AI and innovation
Ethan Bueno de Mesquita (University of Chicago) considers a model of the effects of competition from AI on production and innovation by content creators — introducing prices, which are often ignored, into the analysis. Human producers create content that is both sold directly to consumers and used as training data for AI. The AI generates a substitute good for human-generated content at zero marginal cost; the more training data the AI has access to, the higher quality the AI-generated content. The higher the quality of AI-generated content, the more consumers substitute away from human generated content, the lower the market price of human-generated content, the less human-generated content is produced, and the lower the profits to the human producers.
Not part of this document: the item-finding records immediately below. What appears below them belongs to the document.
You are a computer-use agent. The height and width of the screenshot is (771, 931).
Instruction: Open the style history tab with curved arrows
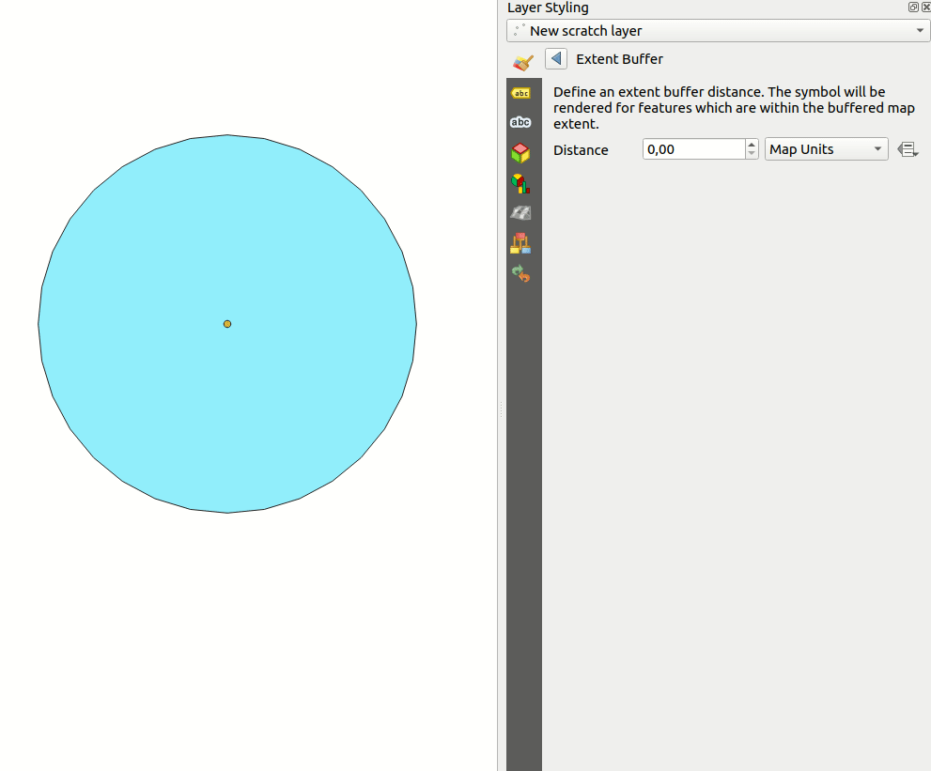pyautogui.click(x=521, y=273)
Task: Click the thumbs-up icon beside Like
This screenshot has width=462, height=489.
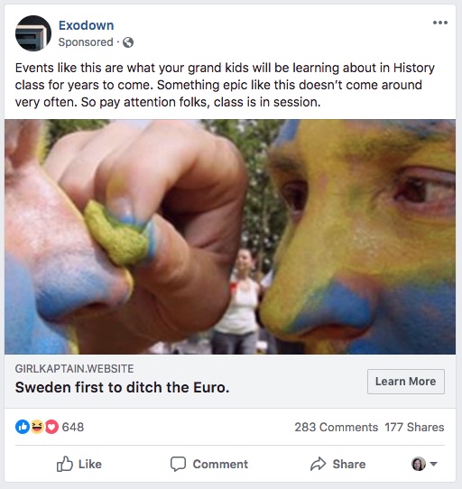Action: point(65,464)
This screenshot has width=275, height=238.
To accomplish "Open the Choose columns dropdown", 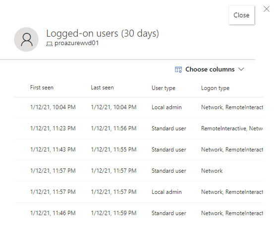I will (210, 69).
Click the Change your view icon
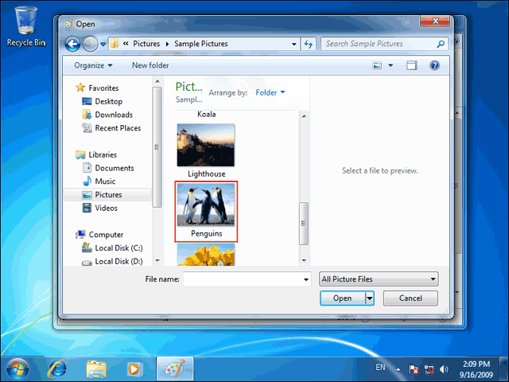 pos(377,65)
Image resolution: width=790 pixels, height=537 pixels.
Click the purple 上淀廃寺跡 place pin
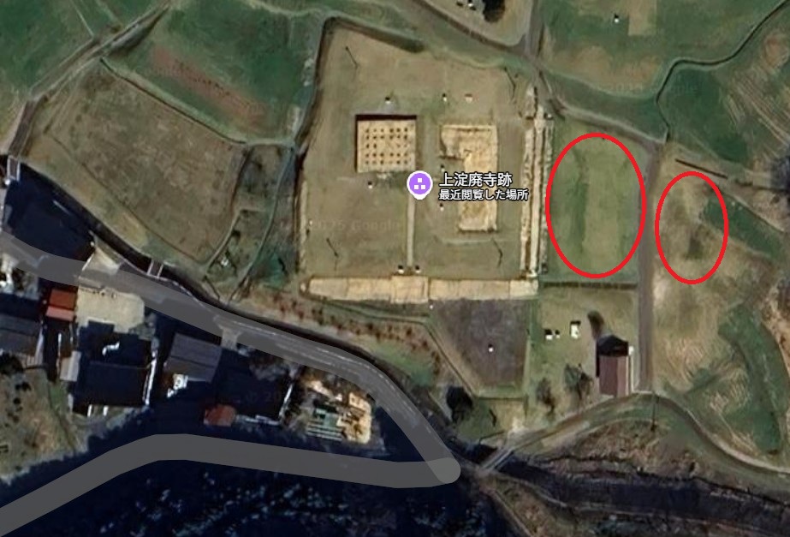point(419,184)
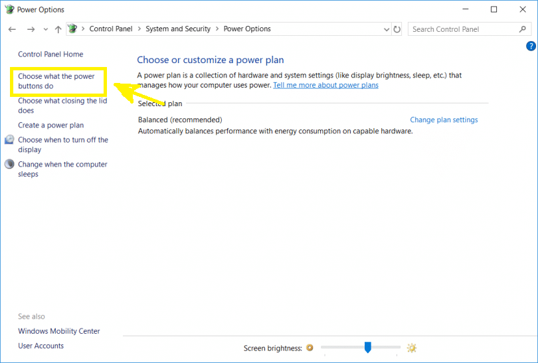Screen dimensions: 538x363
Task: Open help with the blue question mark icon
Action: (531, 46)
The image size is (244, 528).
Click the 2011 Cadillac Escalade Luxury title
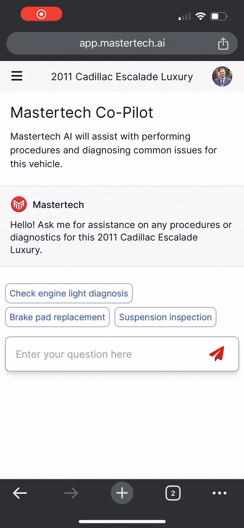(122, 77)
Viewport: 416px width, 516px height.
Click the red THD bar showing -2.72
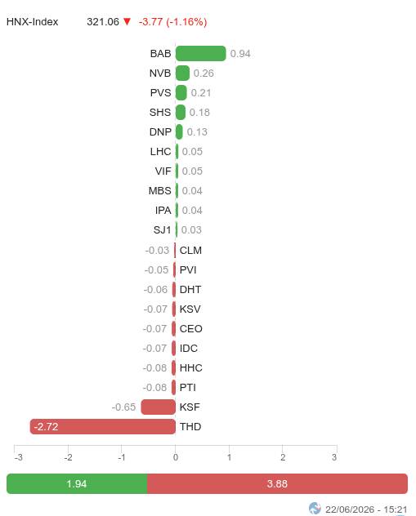pos(102,426)
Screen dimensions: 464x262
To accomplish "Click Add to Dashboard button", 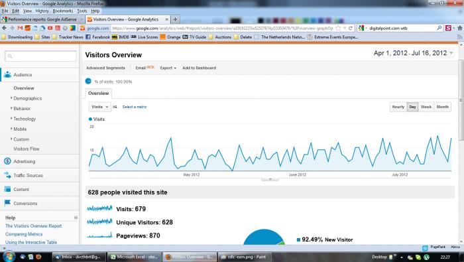I will pyautogui.click(x=199, y=68).
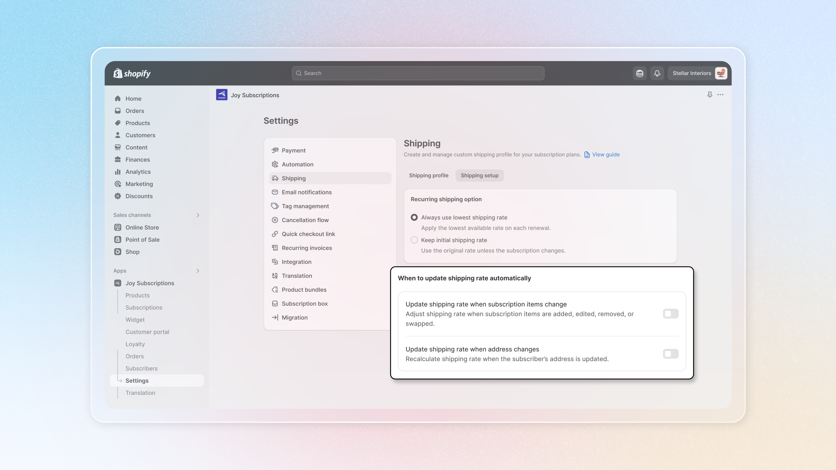
Task: Open Discounts from the sidebar
Action: pyautogui.click(x=139, y=196)
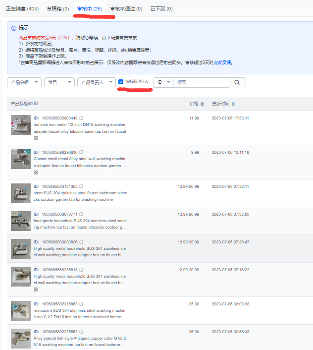Image resolution: width=313 pixels, height=350 pixels.
Task: Sort by 更新时间 using the sort icon
Action: pos(233,104)
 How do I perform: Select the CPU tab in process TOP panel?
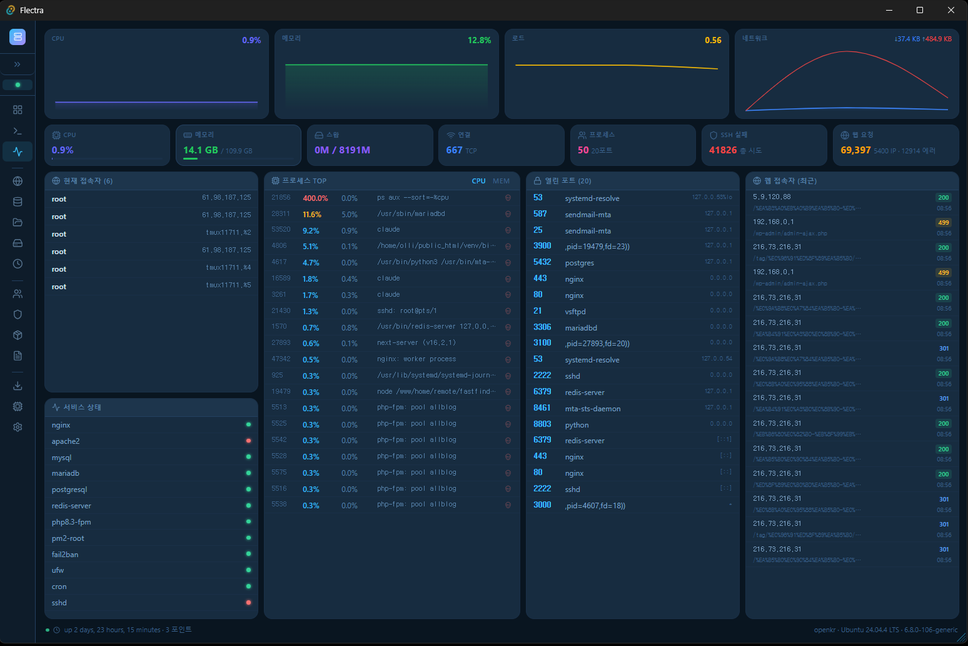coord(478,181)

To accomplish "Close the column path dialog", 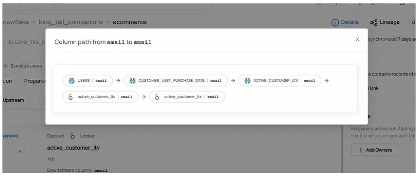I will (x=357, y=39).
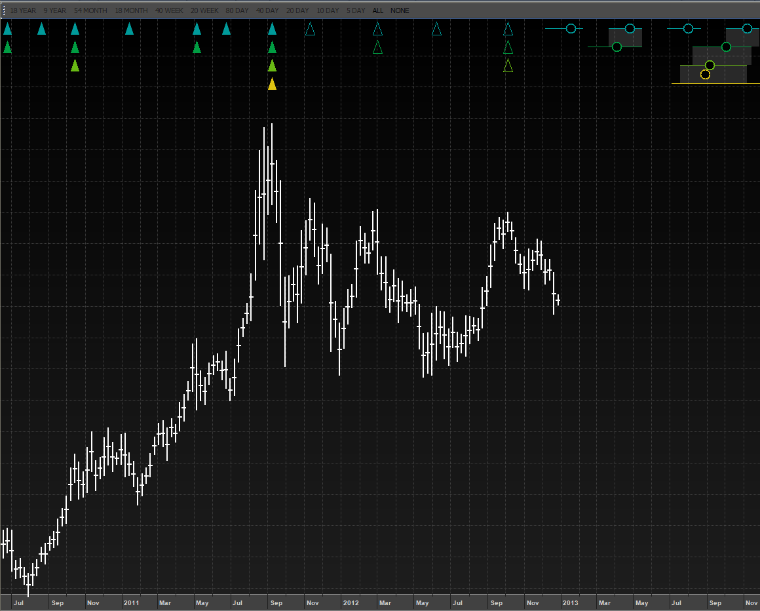The height and width of the screenshot is (611, 760).
Task: Switch on the 20 DAY cycle
Action: click(297, 10)
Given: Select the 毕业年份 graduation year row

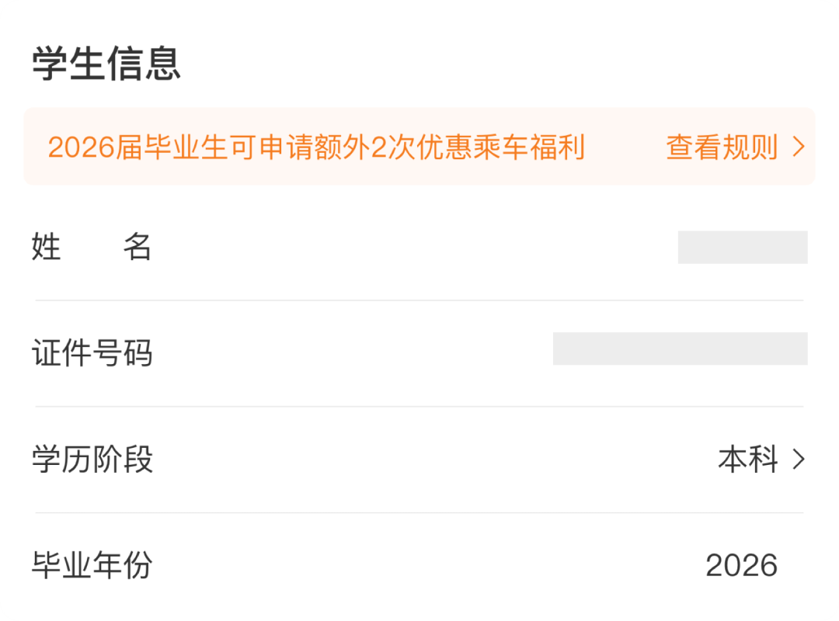Looking at the screenshot, I should tap(420, 566).
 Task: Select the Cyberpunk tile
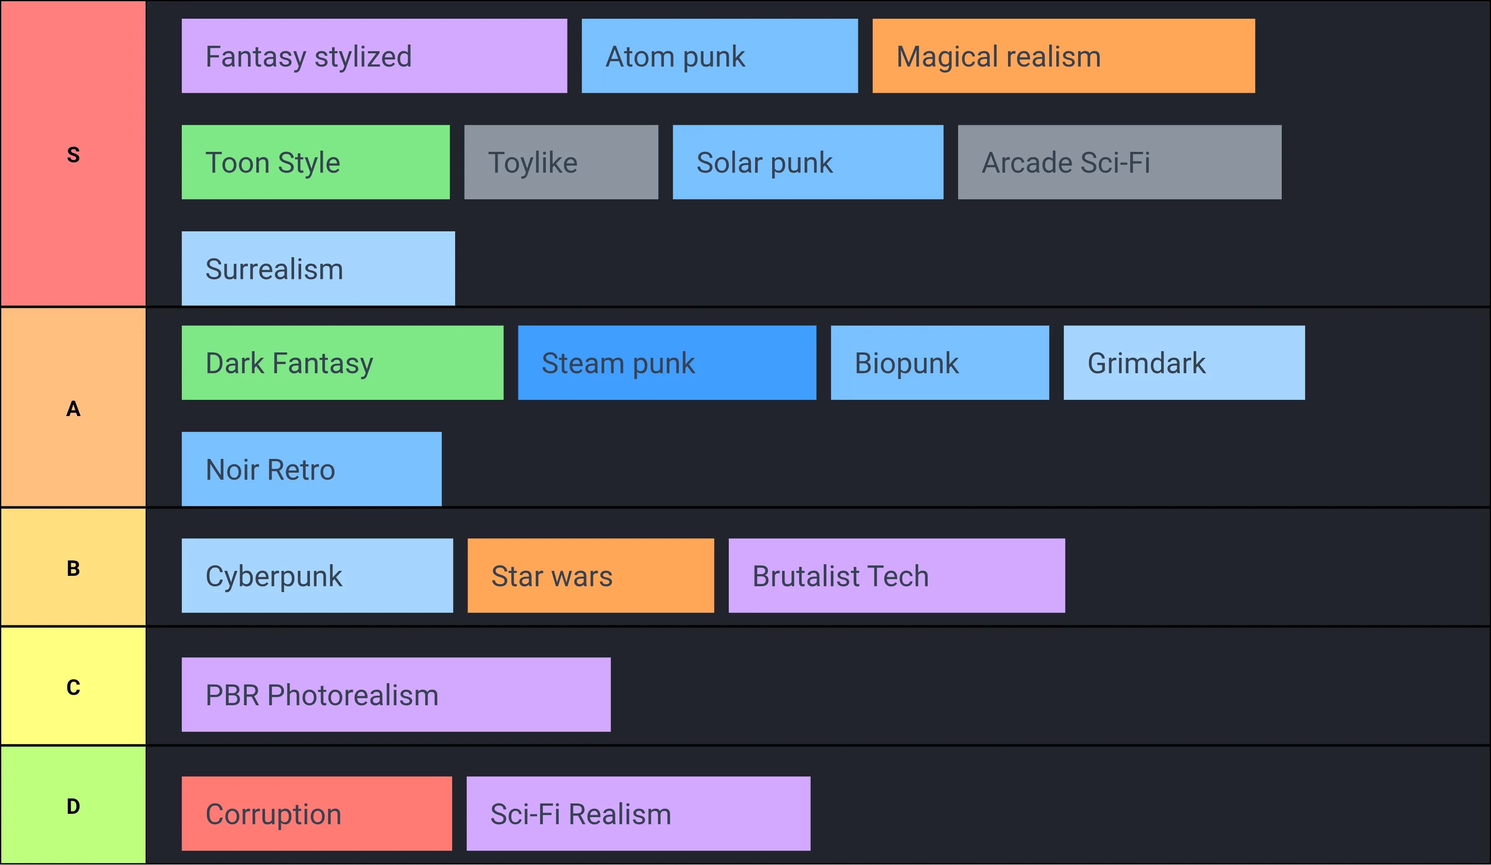click(317, 576)
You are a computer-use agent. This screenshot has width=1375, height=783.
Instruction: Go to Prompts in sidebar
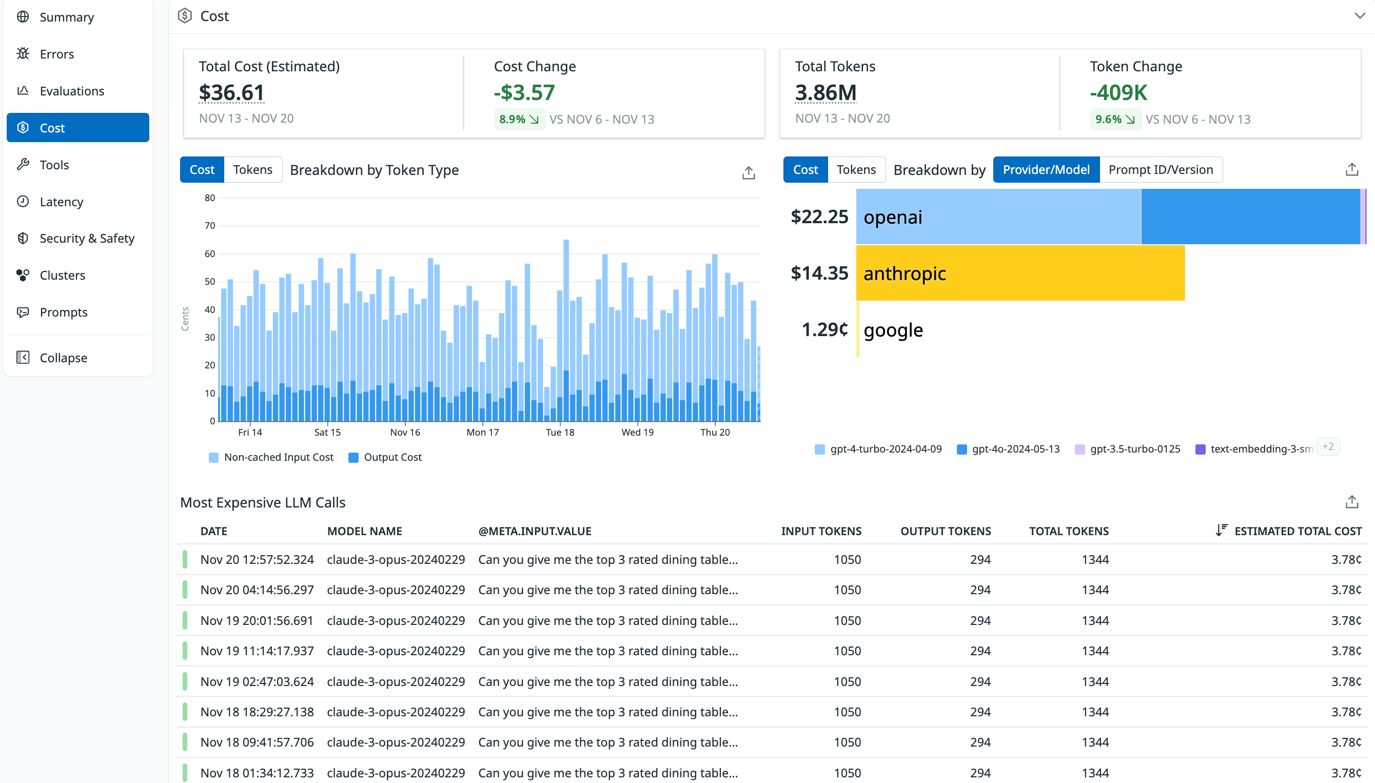[x=63, y=312]
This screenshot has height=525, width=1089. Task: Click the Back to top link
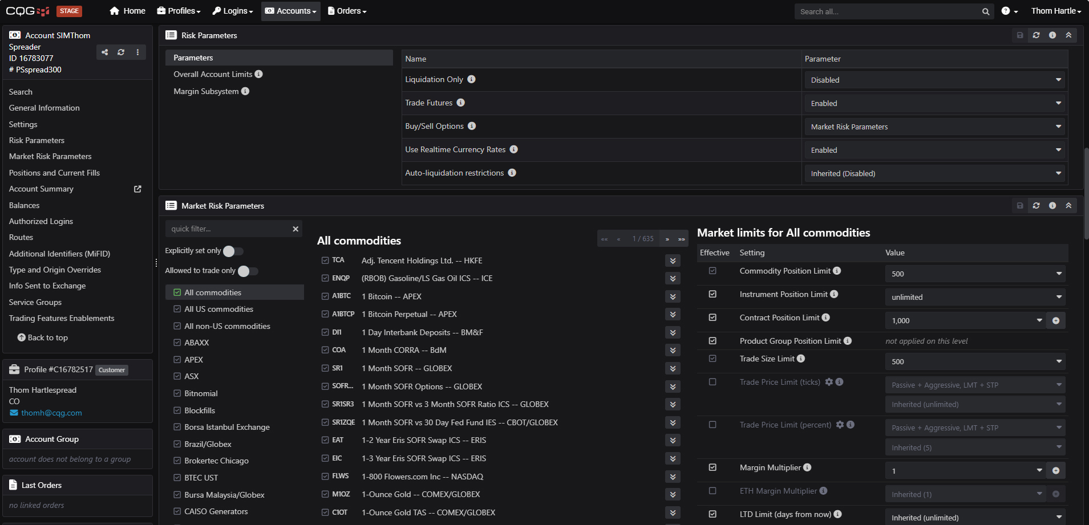[43, 338]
Ethan shows that, despite the fact that AI crowds out human production, because of price adjustments, exogenous improvements in the ability of AI to translate data into high-quality content, can benefit consumers. He also explores the effects of improvements in AI on innovation by human producers. He captures this by allowing for the possibility that human producers can pay a fixed cost to create a new product for which there is not any pre-existing training data, showing that exogenous improvements in AI can have non-monotone effects on the amount of innovation.
About the presenter
Ethan is the Dean and Sydney Stein Professor at the University of Chicago Harris School of Public Policy. He is a political scientist whose research applies game theoretic models to the study of political violence, national security, electoral politics, and technology and society; he has also written extensively on methodological issues in the social sciences. He writes and advises leaders in the public and private sectors on both national security matters and issues at the intersection of technology and society. He is the author or co-author of Political Economy for Public Policy, Theory and Credibility, and Thinking Clearly with Data (all from Princeton University Press). His research has been supported by the National Science Foundation, the Office of Naval Research, and the United States Institute of Peace.